Now that we are back at Kornmod Realskole for one last week we are seeing what the Danish school system truly looks like. Our first two weeks at Kornmod were “Special Program” weeks where teachers got to keep the same students for much longer than usual to be able to do big projects (like cooking with us Americans). Kornmod’s schedule is now lessons, like what we would call class periods, so we float around with the English teachers. We are still meeting new teachers as they fill in our schedule for our remaining days! I love this skole so much, everyone has been so open in how important it is for their students to converse in American English versus the British/Scottish/German mix of English that they learn.
We are very much being kept on our toes in bouncing around to different 6th, 7th, and 9th grade classes. Tomorrow we even get to see 4th and 5th grade choir class! But today Catherine, Melissa, and I made our powerpoint presentations about ourselves many times so that the kids could see our families, pictures of TCU, and where we are from. After we talk about us, we open the floor for a Q & A session.

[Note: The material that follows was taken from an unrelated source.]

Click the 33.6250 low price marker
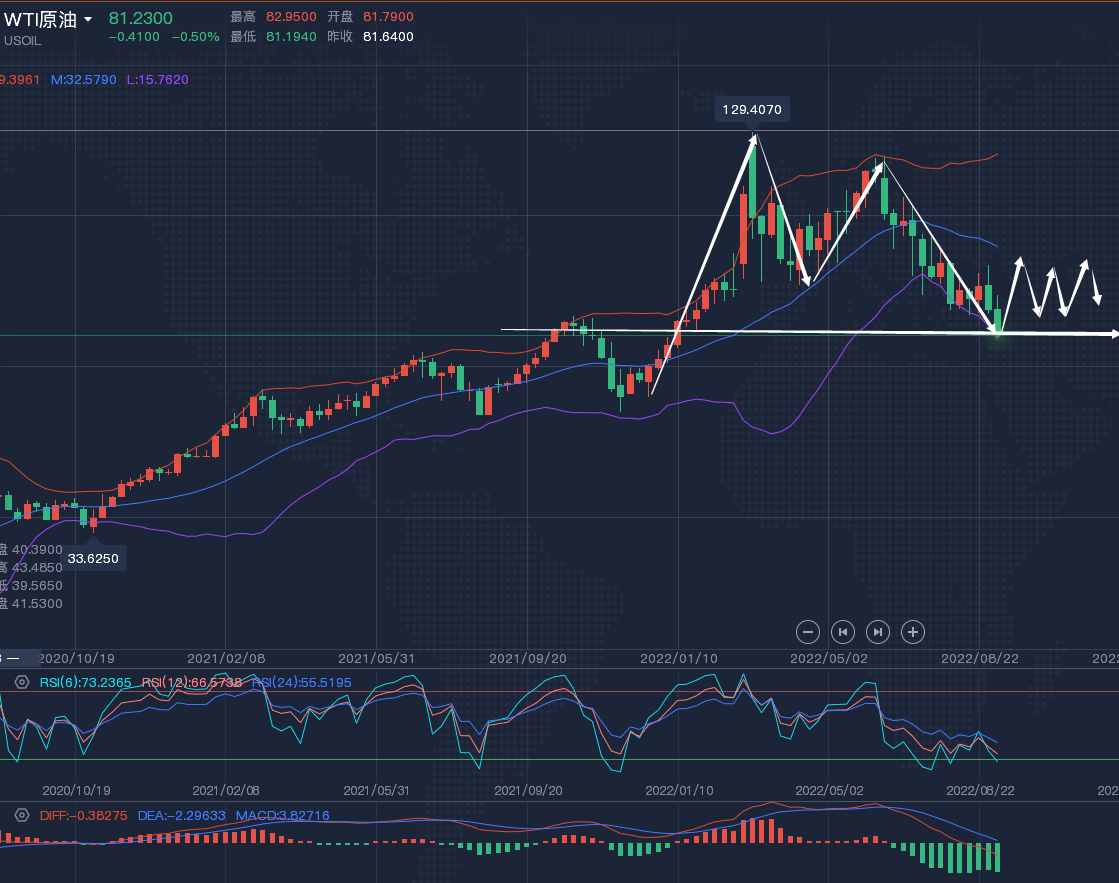The width and height of the screenshot is (1119, 883). (93, 558)
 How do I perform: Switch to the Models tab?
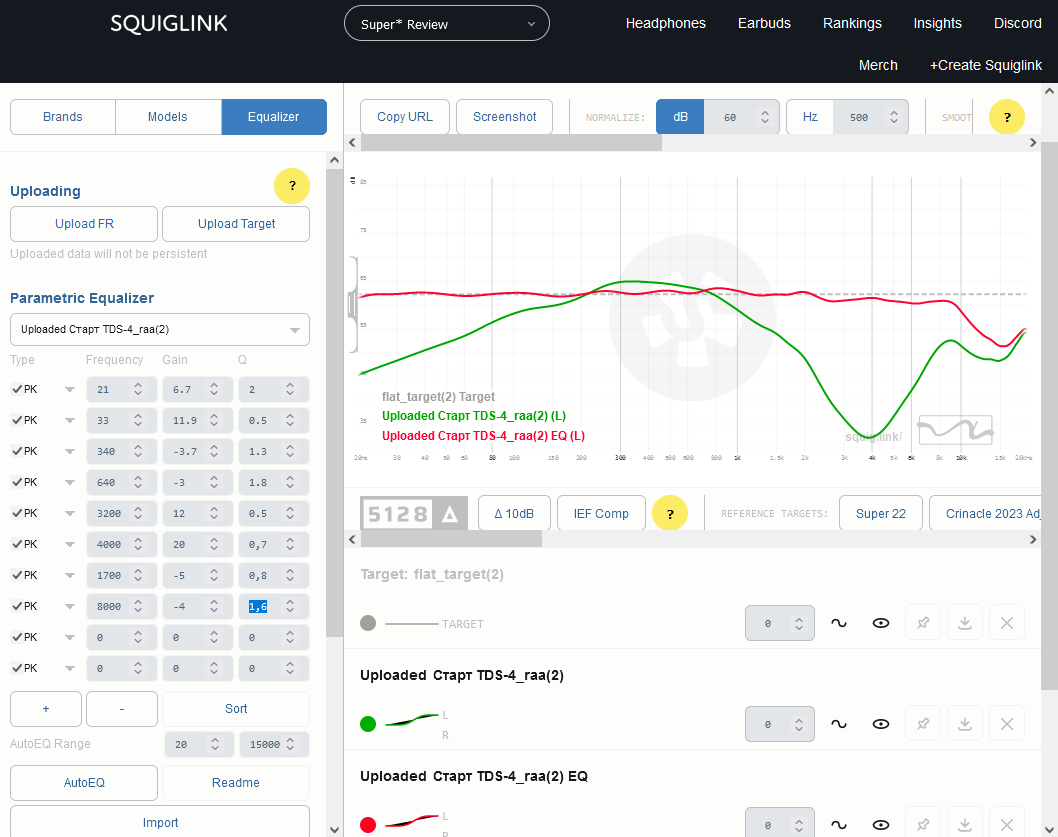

It’s interesting to do this in all the classes because of the different level of questions.
6th & 7th graders ask things like –
“What is your favorite pet?”
“What is your favorite color?”
“Do you have a favorite food?”
“Is it true that Americans eat a big pickle as a snack?” (my favorite question by far)
“Is Texas just cowboys?”
9th grade asks-
“What are your views on America’s gun control laws?”
“What are the social issues America faces?”
“How do you think the problem of student loans can be solved?”
“Why does your government not give everyone health care like we have here?”
“What have you enjoyed about Danish culture?”
“With the election coming up, who do you think are the best candidates?”
~The questions that are universal to all grade levels are questions about school shootings and Donald Trump.
With the higher order thinking questions, we usually reply with a canned response of “Well it depends….” Denmark is so small and homogenous that the students have a difficult time picturing why their socialist system wouldn’t work. We’ve done our best to talk about our diverse country and all the different views we have. At least since Catherine is from Northern California and Melissa is from Chicago, we can point out differences in just how we grew up. For instance, I expect my kindergarten students in Texas to respond with “Yes Ma’am” to me. Catherine doesn’t think that is necessary. We talked with 7th & 9th grade a lot today about all the cultures we live with, when in Denmark, everyone looks and thinks along the same lines. If someone thinks something different, it still isn’t too far from what’s “normal.”
I actually really enjoy just standing and answering questions because the students are all so inquisitive about American life. A few have been to America, but most just assume the American tv shows that are shown here are what life is really like.
They think Texas is like an old Western movie, which I actually love.
I asked what they know about Texas and got the class reply of “Cowboys.”